Проверив, легко ли ходит меч в ножнах, я осторожно дотронулся до дверей – они были заперты изнутри. Тогда я схватил один из напольных бронзовых подсвечников, что стояли по обеим сторонам дверей, и пробил им себе путь, как тараном: двери с треском распахнулись, я вошёл в комнату Бланш. Любовники сидели на кровати, обнявшись, в их одежде был виден беспорядок. При моём появлении они отпрянули друг от друга, но рука Бланш осталась в руке Альбера, и я заметил, как крепко, до белизны сжались их руки.
Первым моим желанием было убить обоих преступников канделябром, но я сообразил, что это будет нелепо и даже смешно – убить жену и её любовника бронзовым подсвечником! Нет, это должна была быть казнь, а не безумное убийство из ревности, поэтому я отбросил в сторону канделябр и выхватил меч.
– Мессир! – закричали в один голос Бланш и её смазливый красавчик: она с испугом, а он с угрозой.
Представьте себе, он вздумал мне угрожать: он полагал, что может быть опасным для меня! Несмотря на трагическое положение, это меня рассмешило: я едва сдержал приступ нервного хохота. Подтолкнув к молодому негодяю стул, на котором висела его перевязь с мечом, я сказал:
– Защищайся, и пусть свершится правосудие!
– Нет! – возопила Бланш и ещё крепче вцепилась в его руку.
Тогда я наставил свой меч на изменницу и прорычал:
– Значит, ты умрёшь первая!
Она взвизгнула и забилась в угол кровати; Альбер, между тем, вырвав свою руку из руки Бланш, обнажил меч и сделал выпад против меня.
Я мог убить его сразу же, но рассудил, что это была бы слишком легкая гибель для него; я хотел, чтобы он почувствовал весь ужас смерти, чтобы он умирал медленно и мучительно. Я вёл с ним жестокую игру, то отступая к дверям, то прижимая его вплотную к кровати. Наконец, я решил, что достаточно наигрался: мой меч вначале проколол ему плечо, а затем разрубил левую щёку; в глазах Альбера я увидел не только боль, но и страшную тоску, предчувствие погибели.
– Умри же, негодяй! – воскликнул я, но тут Бланш с пронзительным криком вдруг кинулась к нему. В следующий миг всё было кончено: мой меч пронзил их обоих.
Бланш билась в агонии, с её губ капала кровавая пена; взгляд умирающей выражал страдание и упрёк. На мгновение моё сердце дрогнуло, но лишь на мгновение, уступив место суровому торжеству. Выпустив меч, я с чувством выполненного долга смотрел на два уже бездыханных тела. Потом я вышел из комнаты, чтобы более никогда не заходить в неё.

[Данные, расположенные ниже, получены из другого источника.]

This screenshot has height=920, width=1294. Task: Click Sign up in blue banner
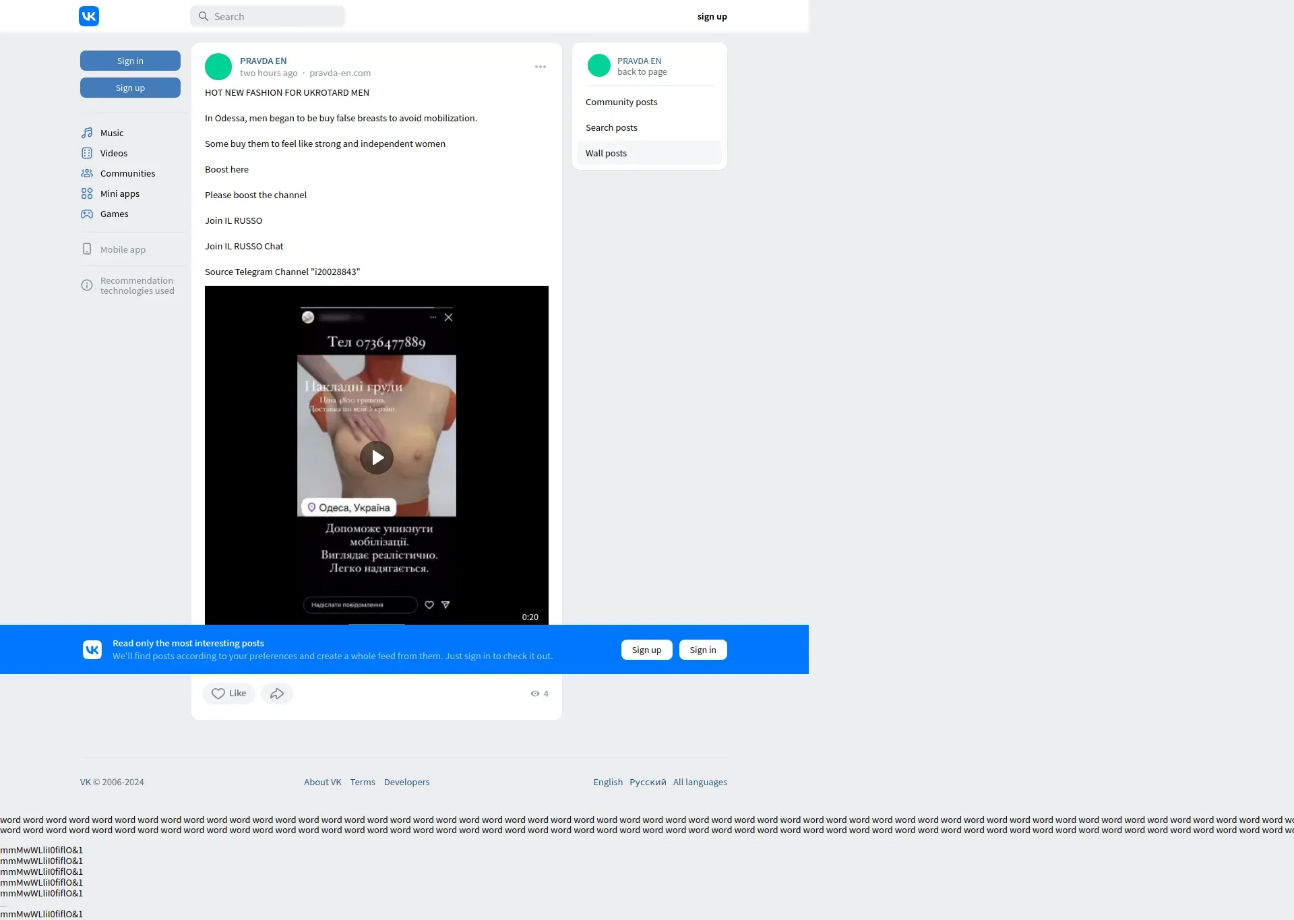pos(646,650)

– Но это был честный поединок: вашей жертве был дан равный с вами шанс, – попытался возразить Фредегариус, взволнованный рассказом Робера. – Что касается вашей жены, то она погибла случайно.
– К чему лукавить, святой отец? Это было именно убийство, предумышленное убийство, – покачал головой Робер. – Я взял на себя роль Провидения и роль палача. У моих жертв не было ни малейшего шанса уцелеть; я бы убил их так или иначе. То что картина убийства приняла вид честного поединка, а моя жена будто бы погибла случайно, таит соблазн и искушение для меня, – сам дьявол мне шепчет: «Ты не виноват, тебе не в чем каяться; а если и есть грех, он, право же, не велик». Нечистый и вам нашептал такие слова, святой отец, коли вы их произнесли.
Нет, не будем себя обманывать: из гордыни, тщеславия, ревности и злобы я совершил убийство. Я мог бы рассчитывать на снисхождение, быть может, если бы покаялся в содеянном перед всем миром и перед святой церковью, но я не сделал этого. Вы первый человек, которому я открыл свою страшную тайну, а раньше я молчал о ней даже на исповеди. В миру же моё преступление было вовсе не замечено…
– Не замечено? – удивился Фредегариус.
– Не замечено, – подтвердил Робер. – В ночь после убийства я напился допьяна в своих покоях и заснул тяжелым сном. Скажу откровенно, мне не снились кровавые призраки, и я не молил о запоздалом прощении свою жену, но когда я проснулся поутру, мой прекрасный замок показался мне настолько отвратительным, что я уничтожил его.
– Вы уничтожили свой замок? – Фредегариус удивился ещё больше.
– Да, уничтожил, – кивнул Робер. – Я сжёг его не для того чтобы избавиться от двух трупов и следов преступления, а от непреодолимого отвращения к этому обиталищу двойного греха: прелюбодеяния и убийства.
Я отослал всех слуг и поджёг замок: ходил из комнаты в комнату, поджигая всё, что могло гореть. Лишь на книги у меня не поднялась рука, их я сохранил.